Reproduce the rows below line for line, with no changes to any of them.
--- start Data for this exercise ---
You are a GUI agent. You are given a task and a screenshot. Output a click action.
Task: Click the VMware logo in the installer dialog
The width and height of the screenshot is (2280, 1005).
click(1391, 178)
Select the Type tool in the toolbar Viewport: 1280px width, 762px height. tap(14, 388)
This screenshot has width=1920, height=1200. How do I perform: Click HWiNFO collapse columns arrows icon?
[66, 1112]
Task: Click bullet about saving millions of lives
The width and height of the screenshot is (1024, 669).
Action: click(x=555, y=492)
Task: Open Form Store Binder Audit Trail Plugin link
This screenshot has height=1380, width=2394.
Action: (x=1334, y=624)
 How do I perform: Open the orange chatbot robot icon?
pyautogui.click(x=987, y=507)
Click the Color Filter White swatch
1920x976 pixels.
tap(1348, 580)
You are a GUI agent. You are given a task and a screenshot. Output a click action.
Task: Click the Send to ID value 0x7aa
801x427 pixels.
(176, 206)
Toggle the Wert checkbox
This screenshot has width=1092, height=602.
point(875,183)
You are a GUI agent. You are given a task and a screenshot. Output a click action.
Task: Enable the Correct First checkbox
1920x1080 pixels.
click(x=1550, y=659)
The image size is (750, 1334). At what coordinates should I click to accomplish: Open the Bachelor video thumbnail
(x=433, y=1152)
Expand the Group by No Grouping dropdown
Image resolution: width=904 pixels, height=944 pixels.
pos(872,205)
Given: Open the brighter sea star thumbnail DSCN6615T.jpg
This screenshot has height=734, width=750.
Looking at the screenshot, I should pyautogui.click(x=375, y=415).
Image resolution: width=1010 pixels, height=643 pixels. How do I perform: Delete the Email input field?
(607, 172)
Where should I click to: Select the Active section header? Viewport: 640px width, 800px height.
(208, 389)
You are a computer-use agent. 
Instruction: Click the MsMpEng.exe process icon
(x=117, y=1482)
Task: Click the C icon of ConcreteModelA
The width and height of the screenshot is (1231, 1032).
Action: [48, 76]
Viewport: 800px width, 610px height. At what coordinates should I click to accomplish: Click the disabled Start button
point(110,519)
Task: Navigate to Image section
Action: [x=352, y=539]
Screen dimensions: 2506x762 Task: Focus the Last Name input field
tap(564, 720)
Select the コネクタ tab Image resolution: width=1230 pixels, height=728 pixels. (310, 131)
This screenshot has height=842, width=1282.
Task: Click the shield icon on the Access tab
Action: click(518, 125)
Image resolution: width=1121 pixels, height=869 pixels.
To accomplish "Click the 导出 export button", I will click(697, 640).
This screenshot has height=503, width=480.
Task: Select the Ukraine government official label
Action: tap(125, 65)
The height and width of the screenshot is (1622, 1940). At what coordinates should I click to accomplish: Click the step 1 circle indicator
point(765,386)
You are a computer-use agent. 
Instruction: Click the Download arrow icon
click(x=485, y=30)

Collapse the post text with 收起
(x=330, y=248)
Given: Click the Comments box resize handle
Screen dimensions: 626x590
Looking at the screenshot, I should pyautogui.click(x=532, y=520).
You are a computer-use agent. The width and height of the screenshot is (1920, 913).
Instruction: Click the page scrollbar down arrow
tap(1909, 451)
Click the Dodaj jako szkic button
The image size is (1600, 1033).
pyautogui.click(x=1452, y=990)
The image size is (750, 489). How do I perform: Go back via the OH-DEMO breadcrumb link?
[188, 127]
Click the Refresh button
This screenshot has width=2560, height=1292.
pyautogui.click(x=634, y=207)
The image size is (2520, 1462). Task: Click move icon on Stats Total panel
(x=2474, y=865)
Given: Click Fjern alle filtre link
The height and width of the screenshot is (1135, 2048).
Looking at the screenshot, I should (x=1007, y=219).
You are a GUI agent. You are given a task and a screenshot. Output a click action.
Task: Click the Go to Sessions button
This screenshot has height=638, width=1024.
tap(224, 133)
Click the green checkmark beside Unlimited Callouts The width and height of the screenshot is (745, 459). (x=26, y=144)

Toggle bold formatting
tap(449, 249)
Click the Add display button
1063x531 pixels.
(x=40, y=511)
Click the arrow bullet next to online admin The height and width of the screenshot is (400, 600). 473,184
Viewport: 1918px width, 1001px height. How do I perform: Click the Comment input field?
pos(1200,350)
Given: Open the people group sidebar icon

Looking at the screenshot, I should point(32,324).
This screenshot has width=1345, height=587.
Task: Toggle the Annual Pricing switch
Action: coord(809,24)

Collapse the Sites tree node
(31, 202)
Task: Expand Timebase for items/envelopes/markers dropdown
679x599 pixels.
--- end Data for this exercise ---
## Task result:
You are a GUI agent. You are given a task and a screenshot. Output a click action.
Task: Click the VMware logo in the installer dialog
The width and height of the screenshot is (2280, 1005).
click(1391, 178)
Select the Type tool in the toolbar Viewport: 1280px width, 762px height. tap(14, 388)
This screenshot has width=1920, height=1200. How do I perform: Click HWiNFO collapse columns arrows icon?
[66, 1112]
Task: Click bullet about saving millions of lives
The width and height of the screenshot is (1024, 669).
Action: click(x=555, y=492)
Task: Open Form Store Binder Audit Trail Plugin link
This screenshot has height=1380, width=2394.
Action: (x=1334, y=624)
 How do I perform: Open the orange chatbot robot icon?
pyautogui.click(x=987, y=507)
Click the Color Filter White swatch
1920x976 pixels.
tap(1348, 580)
You are a GUI agent. You are given a task and a screenshot. Output a click action.
Task: Click the Send to ID value 0x7aa
801x427 pixels.
(176, 206)
Toggle the Wert checkbox
This screenshot has width=1092, height=602.
point(875,183)
You are a GUI agent. You are given a task and a screenshot. Output a click action.
Task: Enable the Correct First checkbox
1920x1080 pixels.
click(x=1550, y=659)
The image size is (750, 1334). At what coordinates should I click to accomplish: Open the Bachelor video thumbnail
(x=433, y=1152)
Expand the Group by No Grouping dropdown
Image resolution: width=904 pixels, height=944 pixels.
pos(872,205)
Given: Open the brighter sea star thumbnail DSCN6615T.jpg
This screenshot has height=734, width=750.
Looking at the screenshot, I should pyautogui.click(x=375, y=415).
Image resolution: width=1010 pixels, height=643 pixels. How do I perform: Delete the Email input field?
(607, 172)
Where should I click to: Select the Active section header? Viewport: 640px width, 800px height.
(208, 389)
You are a computer-use agent. 
Instruction: Click the MsMpEng.exe process icon
(x=117, y=1482)
Task: Click the C icon of ConcreteModelA
The width and height of the screenshot is (1231, 1032).
Action: [48, 76]
Viewport: 800px width, 610px height. At what coordinates should I click to accomplish: Click the disabled Start button
point(110,519)
Task: Navigate to Image section
Action: [x=352, y=539]
Screen dimensions: 2506x762 Task: Focus the Last Name input field
tap(564, 720)
Select the コネクタ tab Image resolution: width=1230 pixels, height=728 pixels. (310, 131)
This screenshot has height=842, width=1282.
Task: Click the shield icon on the Access tab
Action: click(518, 125)
Image resolution: width=1121 pixels, height=869 pixels.
To accomplish "Click the 导出 export button", I will click(697, 640).
This screenshot has height=503, width=480.
Task: Select the Ukraine government official label
Action: tap(125, 65)
The height and width of the screenshot is (1622, 1940). At what coordinates should I click to accomplish: Click the step 1 circle indicator
point(765,386)
You are a computer-use agent. 
Instruction: Click the Download arrow icon
click(x=485, y=30)

Collapse the post text with 收起
(x=330, y=248)
Given: Click the Comments box resize handle
Screen dimensions: 626x590
Looking at the screenshot, I should pyautogui.click(x=532, y=520).
You are a computer-use agent. The width and height of the screenshot is (1920, 913).
Instruction: Click the page scrollbar down arrow
tap(1909, 451)
Click the Dodaj jako szkic button
The image size is (1600, 1033).
pyautogui.click(x=1452, y=990)
The image size is (750, 489). How do I perform: Go back via the OH-DEMO breadcrumb link?
[188, 127]
Click the Refresh button
This screenshot has width=2560, height=1292.
pyautogui.click(x=634, y=207)
The image size is (2520, 1462). Task: Click move icon on Stats Total panel
(x=2474, y=865)
Given: Click Fjern alle filtre link
The height and width of the screenshot is (1135, 2048).
Looking at the screenshot, I should (x=1007, y=219).
You are a GUI agent. You are given a task and a screenshot. Output a click action.
Task: Click the Go to Sessions button
This screenshot has height=638, width=1024.
tap(224, 133)
Click the green checkmark beside Unlimited Callouts The width and height of the screenshot is (745, 459). (x=26, y=144)

Toggle bold formatting
tap(449, 249)
Click the Add display button
1063x531 pixels.
(x=40, y=511)
Click the arrow bullet next to online admin The height and width of the screenshot is (400, 600). 473,184
Viewport: 1918px width, 1001px height. How do I perform: Click the Comment input field?
pos(1200,350)
Given: Open the people group sidebar icon

Looking at the screenshot, I should point(32,324).
This screenshot has width=1345, height=587.
Task: Toggle the Annual Pricing switch
Action: coord(809,24)

Collapse the Sites tree node
(31, 202)
Task: Expand Timebase for items/envelopes/markers dropdown
679x599 pixels.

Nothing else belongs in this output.